#### Saved data entries:
──────
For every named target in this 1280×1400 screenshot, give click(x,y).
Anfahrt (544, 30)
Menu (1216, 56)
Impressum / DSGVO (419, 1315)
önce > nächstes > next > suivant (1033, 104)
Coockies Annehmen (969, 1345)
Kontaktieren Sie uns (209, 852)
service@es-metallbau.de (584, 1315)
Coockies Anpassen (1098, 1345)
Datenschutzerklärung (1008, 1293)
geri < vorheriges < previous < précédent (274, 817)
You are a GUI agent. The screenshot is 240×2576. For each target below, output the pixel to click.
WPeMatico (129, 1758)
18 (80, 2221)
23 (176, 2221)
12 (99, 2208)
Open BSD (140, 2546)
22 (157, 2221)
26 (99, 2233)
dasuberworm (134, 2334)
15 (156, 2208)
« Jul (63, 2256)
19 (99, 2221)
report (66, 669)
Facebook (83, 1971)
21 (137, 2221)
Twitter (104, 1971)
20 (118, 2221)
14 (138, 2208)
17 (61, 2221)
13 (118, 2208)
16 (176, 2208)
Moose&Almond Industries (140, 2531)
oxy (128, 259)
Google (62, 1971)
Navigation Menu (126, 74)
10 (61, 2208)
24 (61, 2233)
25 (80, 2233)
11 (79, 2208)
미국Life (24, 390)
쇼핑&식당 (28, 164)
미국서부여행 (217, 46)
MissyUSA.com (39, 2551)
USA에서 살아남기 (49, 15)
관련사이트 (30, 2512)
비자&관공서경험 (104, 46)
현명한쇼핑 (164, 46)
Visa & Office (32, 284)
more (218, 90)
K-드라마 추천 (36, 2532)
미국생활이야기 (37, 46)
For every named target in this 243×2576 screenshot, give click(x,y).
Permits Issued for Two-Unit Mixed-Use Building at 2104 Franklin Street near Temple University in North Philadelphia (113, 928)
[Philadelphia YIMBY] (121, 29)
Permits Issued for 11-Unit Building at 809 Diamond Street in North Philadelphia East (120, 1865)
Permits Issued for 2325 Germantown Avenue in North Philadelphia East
──────
#### Exercise directions:
Each entry above should be written again exactly.

#### Answer box:
For every named target in this 1280×1400 screenshot, give click(x,y).
Anfahrt (544, 30)
Menu (1216, 56)
Impressum / DSGVO (419, 1315)
önce > nächstes > next > suivant (1033, 104)
Coockies Annehmen (969, 1345)
Kontaktieren Sie uns (209, 852)
service@es-metallbau.de (584, 1315)
Coockies Anpassen (1098, 1345)
Datenschutzerklärung (1008, 1293)
geri < vorheriges < previous < précédent (274, 817)
You are a GUI agent. The screenshot is 240×2576. For each target below, output the pixel to click.
WPeMatico (129, 1758)
18 (80, 2221)
23 (176, 2221)
12 (99, 2208)
Open BSD (140, 2546)
22 (157, 2221)
26 (99, 2233)
dasuberworm (134, 2334)
15 (156, 2208)
« Jul (63, 2256)
19 (99, 2221)
report (66, 669)
Facebook (83, 1971)
21 (137, 2221)
Twitter (104, 1971)
20 (118, 2221)
14 (138, 2208)
17 (61, 2221)
13 (118, 2208)
16 (176, 2208)
Moose&Almond Industries (140, 2531)
oxy (128, 259)
Google (62, 1971)
Navigation Menu (126, 74)
10 (61, 2208)
24 (61, 2233)
25 (80, 2233)
11 (79, 2208)
미국Life (24, 390)
쇼핑&식당 (28, 164)
미국서부여행 (217, 46)
MissyUSA.com (39, 2551)
USA에서 살아남기 (49, 15)
관련사이트 (30, 2512)
비자&관공서경험 (104, 46)
현명한쇼핑 (164, 46)
Visa & Office (32, 284)
more (218, 90)
K-드라마 추천 (36, 2532)
미국생활이야기 (37, 46)
For every named target in this 243×2576 screenshot, give click(x,y).
Permits Issued for Two-Unit Mixed-Use Building at 2104 Franklin Street near Temple University in North Philadelphia (113, 928)
[Philadelphia YIMBY] (121, 29)
Permits Issued for 11-Unit Building at 809 Diamond Street in North Philadelphia East (120, 1865)
Permits Issued for 2325 Germantown Avenue in North Philadelphia East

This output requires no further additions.